Debate over “open source AI” term brings new push to formalize definition
🌈 Abstract
The article discusses the Open Source Initiative's (OSI) efforts to define "open source AI" and establish clear criteria for what constitutes truly open source AI systems. It highlights the ambiguity around the use of the "open source" label by companies like Meta, which release AI models with certain usage restrictions. The OSI's draft definition aims to provide a benchmark for evaluating AI systems based on four fundamental freedoms: permission to use for any purpose, ability to study how it works, freedom to modify, and permission to share with or without modifications.
🙋 Q&A
[01] The OSI's Efforts to Define "Open Source AI"
1. What are the key elements of the OSI's draft definition for "open source AI"?
- The draft definition emphasizes four fundamental freedoms: permission to use the AI system for any purpose, ability to study how it works, freedom to modify it for any purpose, and permission to share it with or without modifications.
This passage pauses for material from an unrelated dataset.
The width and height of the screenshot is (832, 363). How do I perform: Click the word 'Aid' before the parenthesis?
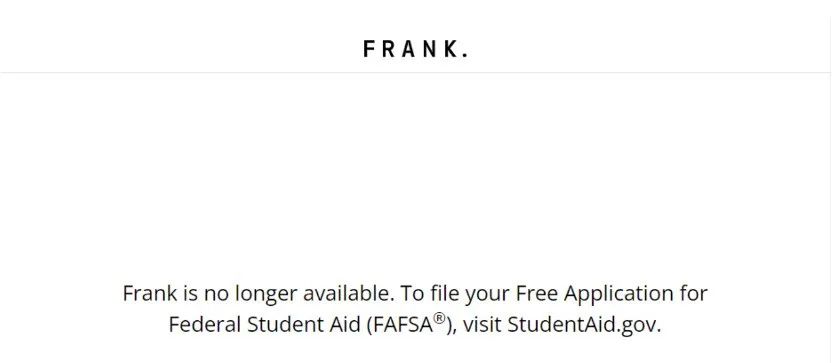(344, 324)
- The definition extends beyond just the AI model or its weights, encompassing the entire system and its components, including detailed information about the training data, full source code, and model weights and parameters.
- The draft does not mandate the release of raw training data, but instead requires "data information" - detailed metadata about the training data and methods.
2. What is the goal of the OSI in establishing a clear definition for "open source AI"?
- The OSI aims to provide a benchmark against which AI systems can be evaluated, helping developers, researchers, and users make more informed decisions about the AI tools they create, study, or use.
- The organization believes that truly open source AI will shed light on potential software vulnerabilities of AI systems, as researchers will be able to see how the AI models work behind the scenes.
3. What is the timeline for the OSI's "open source AI" definition?
- The OSI indicates that a stable version of the "open source AI" definition is expected to be announced in October at the All Things Open 2024 event in Raleigh, North Carolina.
[02] Ambiguity in the Use of "Open Source" for AI
1. What are some examples of AI models or systems that are not truly open source, despite being labeled as such?
- Meta's Llama 3 model, while freely available, does not meet the traditional open source criteria as defined by the OSI for software because it imposes license restrictions on usage due to company size or what type of content is produced with the model.
- The AI image generator Flux is another "open" model that is not truly open source.
2. How have researchers and advocates typically described AI models with restrictions or lack of accompanying training data?
- They have used alternative terms like "open-weights" or "source-available" to describe AI models that include code or weights with restrictions or lack accompanying training data.
3. What are the concerns raised by free-software advocates about the ambiguous use of the "open source" label for AI systems?
- There have been intense debates among free-software advocates about what truly constitutes "open source" in the context of AI, as some companies release trained AI language model weights and code with usage restrictions while using the "open source" label.